Teamname: eisodjehg
Team member / Student id: CHEN, Mo 20633437 YANG, Zhuokun 20619443
About the backtesting result The workflow of this submission is down in the following:
- configure mode = "train" in the utils_global.py, then run backtesting.py to get the results (regarding the given training file ONLY) AS WELL AS train the model with HR200709to201901.csv, which has its own trainand test split.
- configure mode = "test", and run backtesting.py; the final "backtesting_summary_Python.csv" (the one you are seeing in current folder) is the RMSE of the completely unseen data "Sample_test.csv".
Python Script Description
- utils_global.py: including all common packages and global variable that should be used in ALL other files. This file is designated for instructor mode:
- the global variable mode can either be set "train" or "test". By making it "train" and run backtesting.py, the pipeline would use the HR200709to201901.csv to train (i.e. if the model.pkl exists, it will simply load the model and perform evaluation on HR200709to201901.csv); by making it "test", the pipeline would simply preprocess the new data, feed it to existing model.
- the global variable FILEPATH under test mode should be modified to new input files "[newfilename].csv".
- model.py : containing a class with random forest model including some functionality of testing and validation
- predict.py: used to predict the 4 outputs which are then injected to the original dataframe, please do not run this alone; use it binded with backtesting.py. The output dataframe will also be saved to "./data/results_test.csv".

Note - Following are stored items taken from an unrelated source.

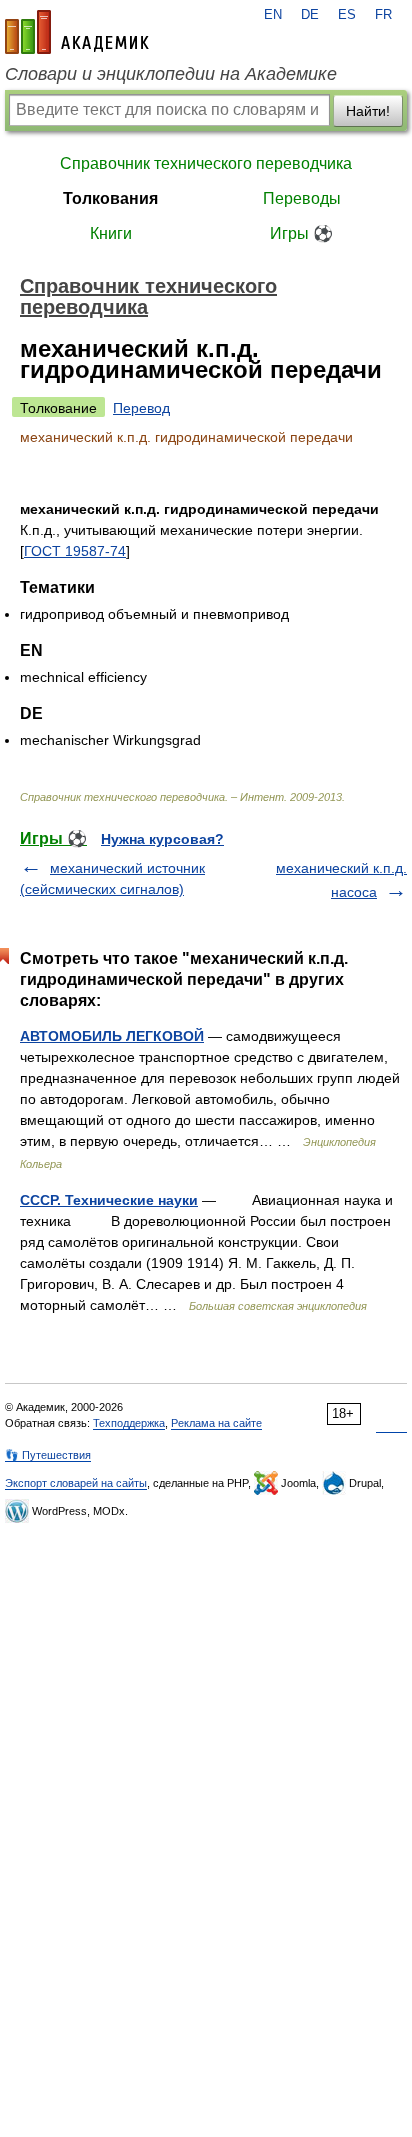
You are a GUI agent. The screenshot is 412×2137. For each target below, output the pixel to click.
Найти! (368, 111)
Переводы (302, 198)
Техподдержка (129, 1423)
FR (383, 15)
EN (273, 15)
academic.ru (77, 32)
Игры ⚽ (301, 233)
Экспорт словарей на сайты (76, 1483)
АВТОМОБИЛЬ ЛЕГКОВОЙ (112, 1036)
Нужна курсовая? (162, 839)
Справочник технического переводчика (206, 163)
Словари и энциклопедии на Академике (171, 74)
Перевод (141, 408)
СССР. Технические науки (109, 1200)
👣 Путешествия (48, 1455)
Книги (111, 233)
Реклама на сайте (216, 1423)
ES (347, 15)
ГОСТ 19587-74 (75, 551)
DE (310, 15)
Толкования (110, 198)
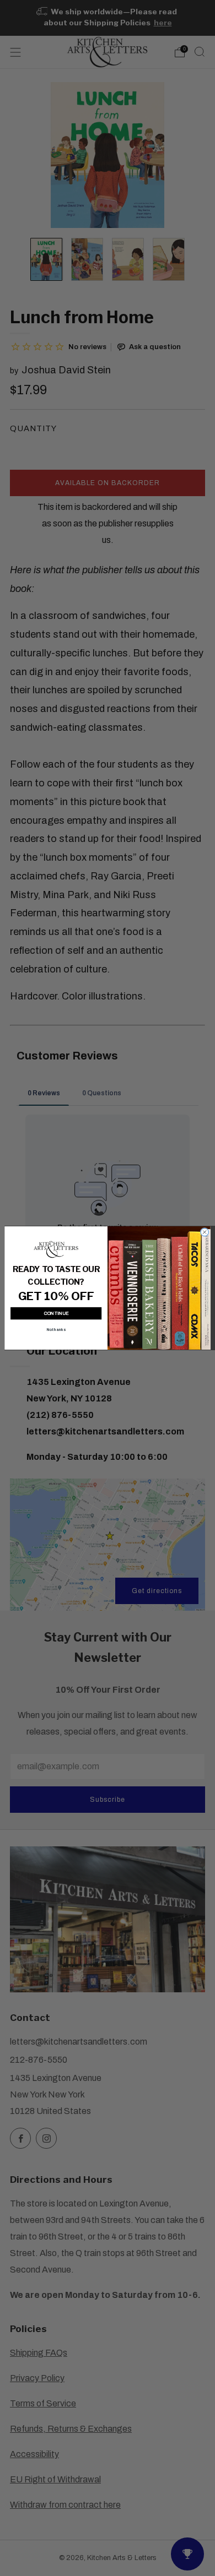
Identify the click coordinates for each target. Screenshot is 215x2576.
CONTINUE (56, 1313)
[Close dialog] (205, 1232)
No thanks (56, 1330)
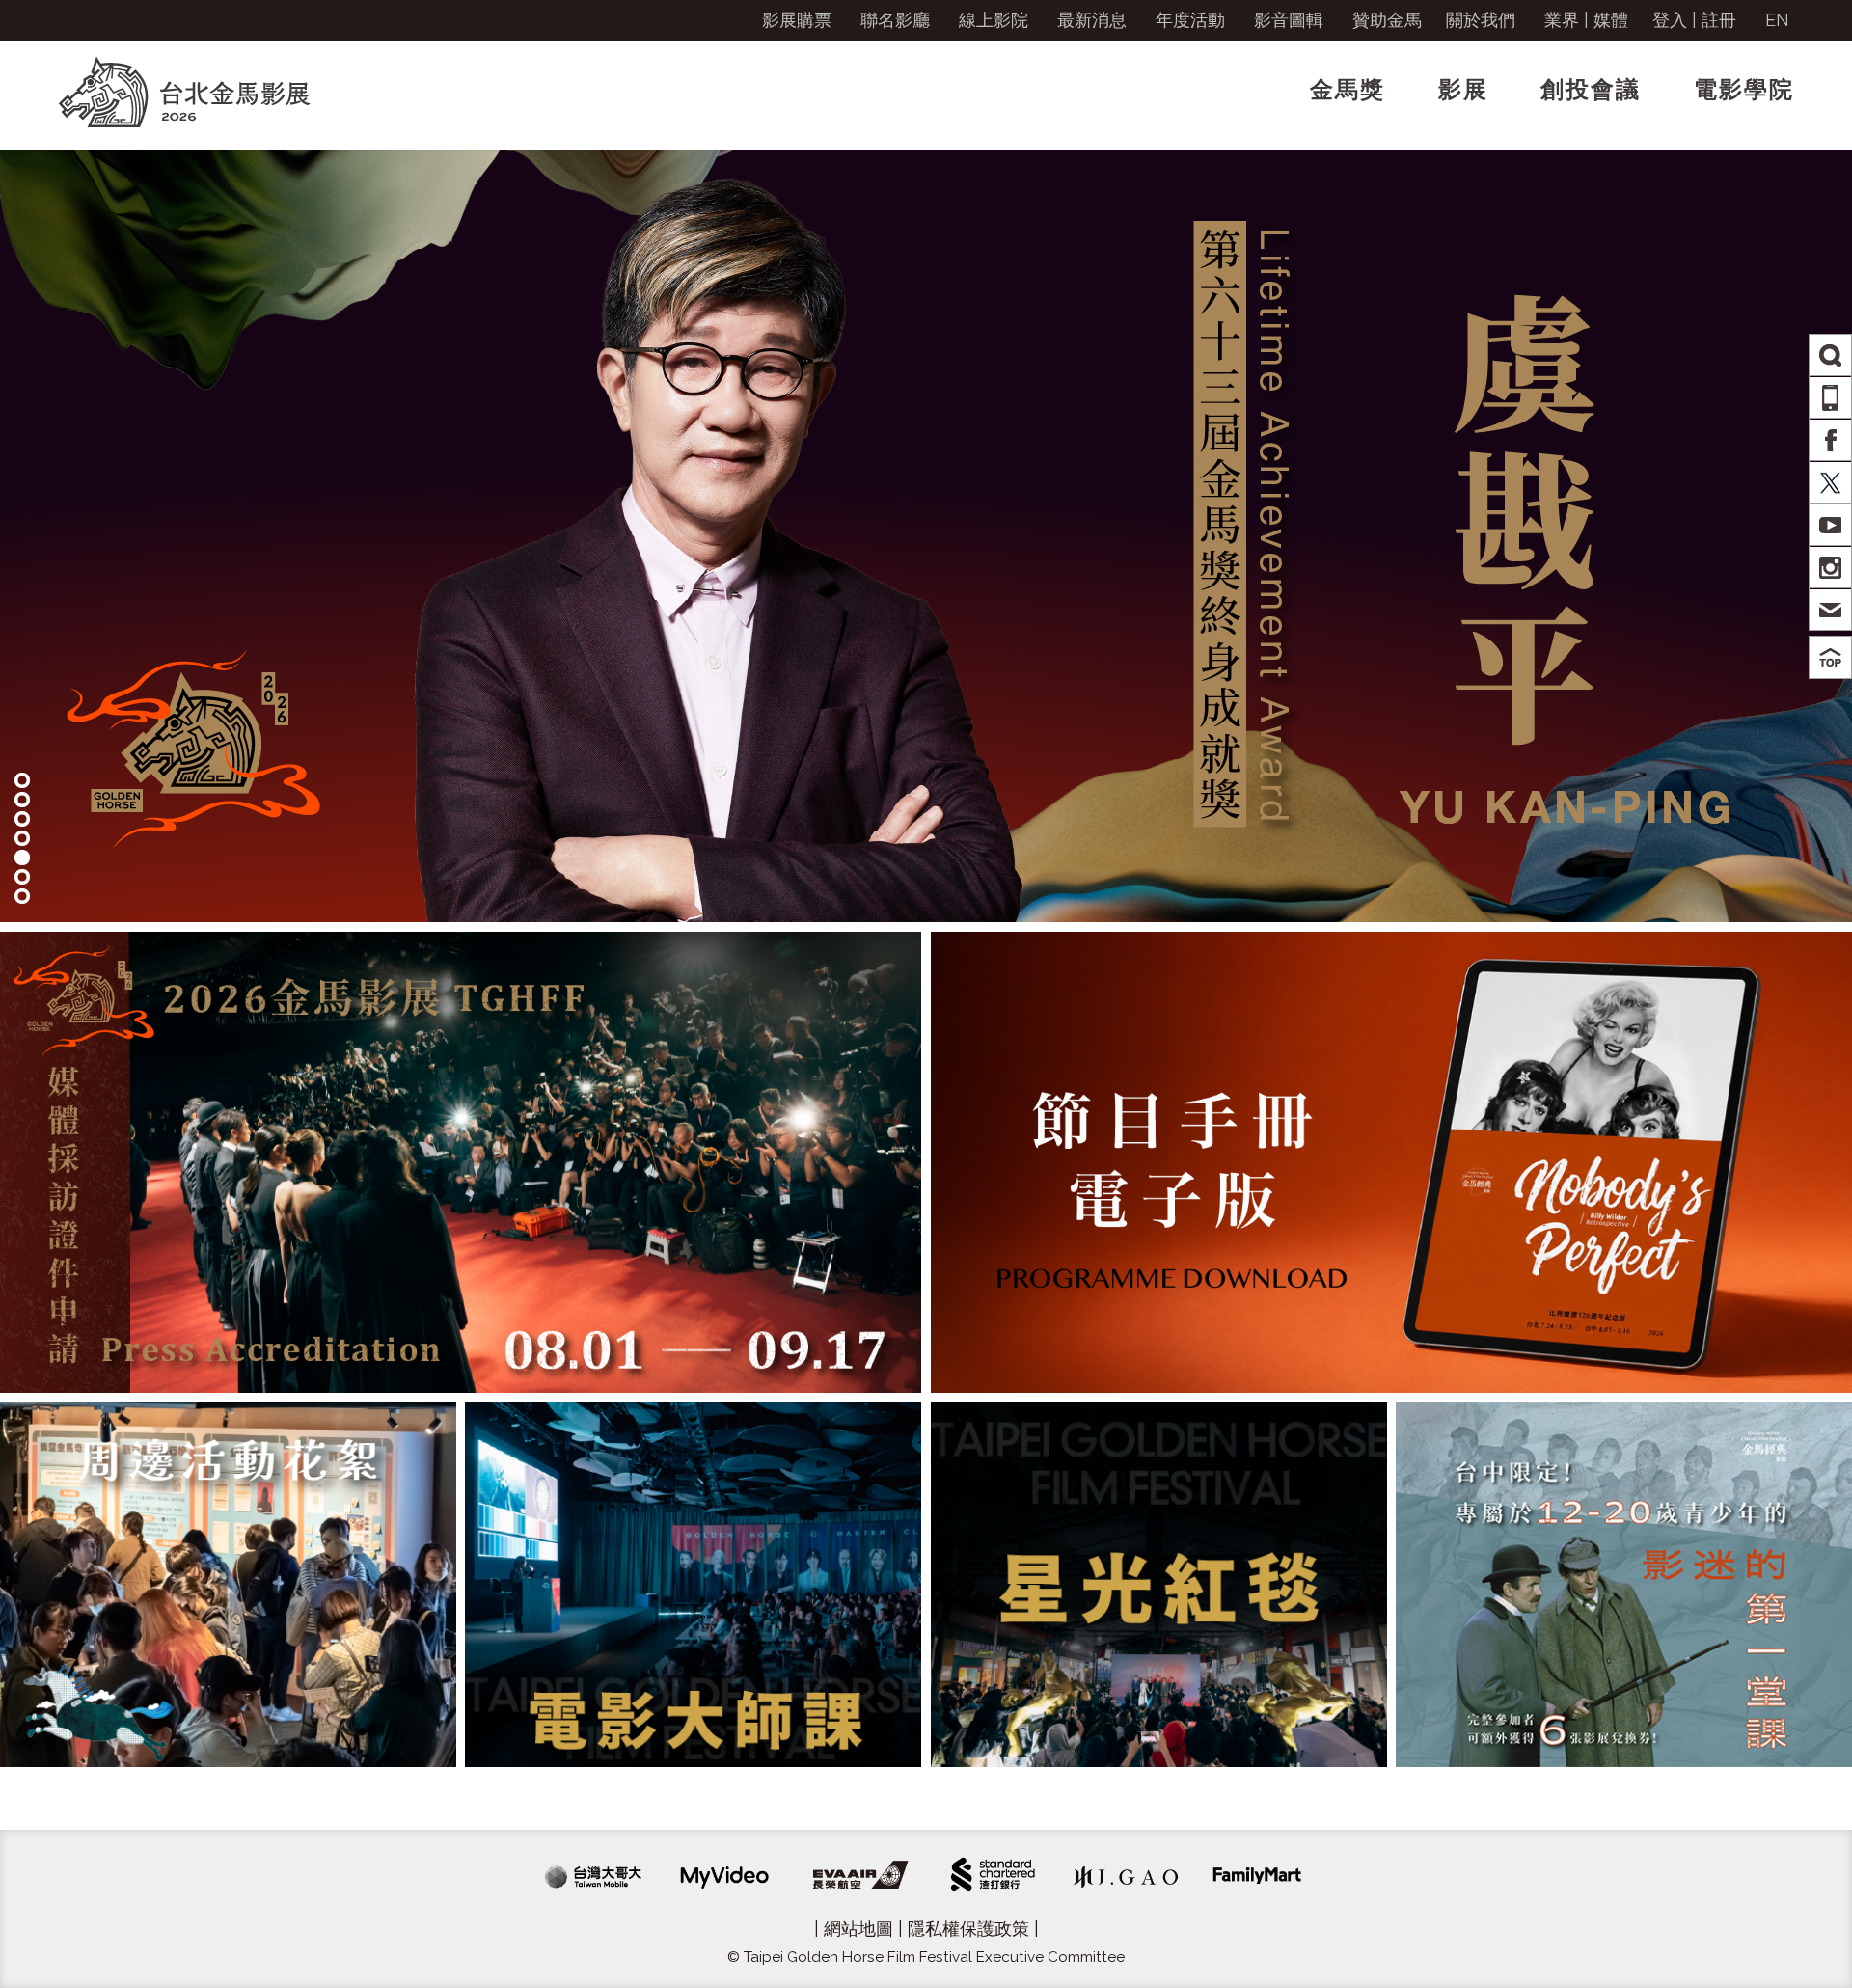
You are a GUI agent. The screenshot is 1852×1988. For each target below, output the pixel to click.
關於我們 (1480, 20)
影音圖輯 (1288, 20)
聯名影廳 (895, 20)
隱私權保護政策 (968, 1929)
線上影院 (993, 20)
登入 (1669, 20)
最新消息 (1092, 20)
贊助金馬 (1387, 20)
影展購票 (796, 20)
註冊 (1719, 20)
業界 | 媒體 (1586, 20)
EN (1777, 20)
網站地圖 (858, 1929)
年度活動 (1190, 20)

- train.py: should only be used by student as for getting a new model and perform evaluation of seen data. -backtesting.py: generates results from inputs.
NOTE for instructor The instructor shall modify the "FILEPATH" and "mode" (i.e. should be mode = "test") global variable in utils_global.py, then simply run backtesting.py. FILEPATH should be the new data of the current week.
It is suggested to put the new csv file in "./data/".